I'm not sure you understand what has happened. You or your husband needs to go back to the pharmacist in a few days, not the GP practice. OTC is to be used in the meantime. All of this is standard practice and required to stop people abusing painkillers. Prescription drug abuse us widespread and all pharmacists are required to support efforts to reduce it.

FrauKnusper · 16/10/2019 11:27

I too am delighted to see PP, especially doctors, bigging up pharmacists and pointing out that they are highly qualified professionals who know more about drugs and medicines than literally anybody.

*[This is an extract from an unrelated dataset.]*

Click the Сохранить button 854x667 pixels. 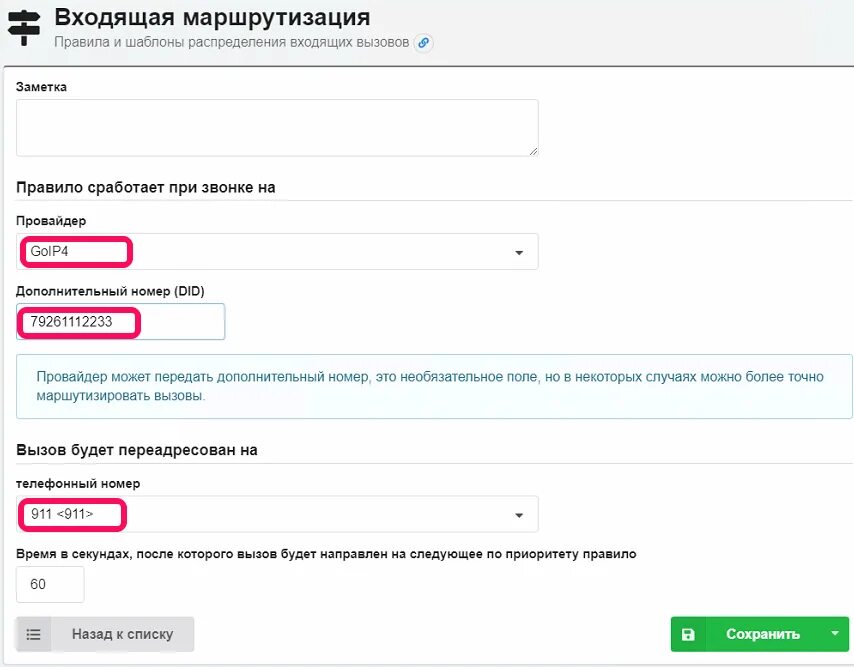(x=759, y=634)
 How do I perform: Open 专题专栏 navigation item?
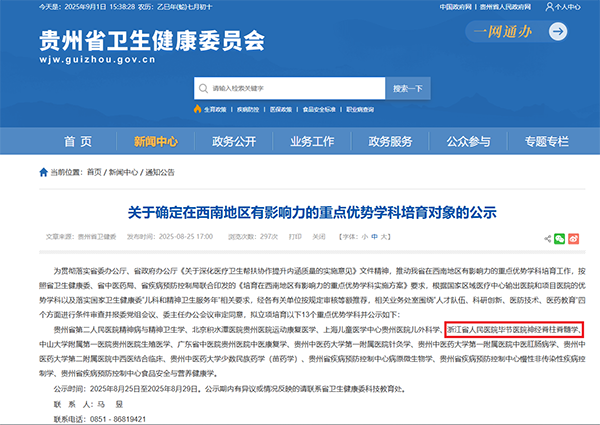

My DH is a qualified dispensing pharmacist, and it is public ignorance and attitudes like some of those expressed above that prompted him to say fuck it many years ago and move into pharma R&D.

JenniR29 · 16/10/2019 11:29

You don’t know that it didn’t get checked with the doctor OP. The pharmacist could have noticed it was early, phoned the doctor and they may have instructed to withhold it until it was due then suggested OTC medication in the mean time.

An electronic record may still say that the prescription has been issued but you wouldn’t know if it had been verbally overruled upon the pharmacist questioning it.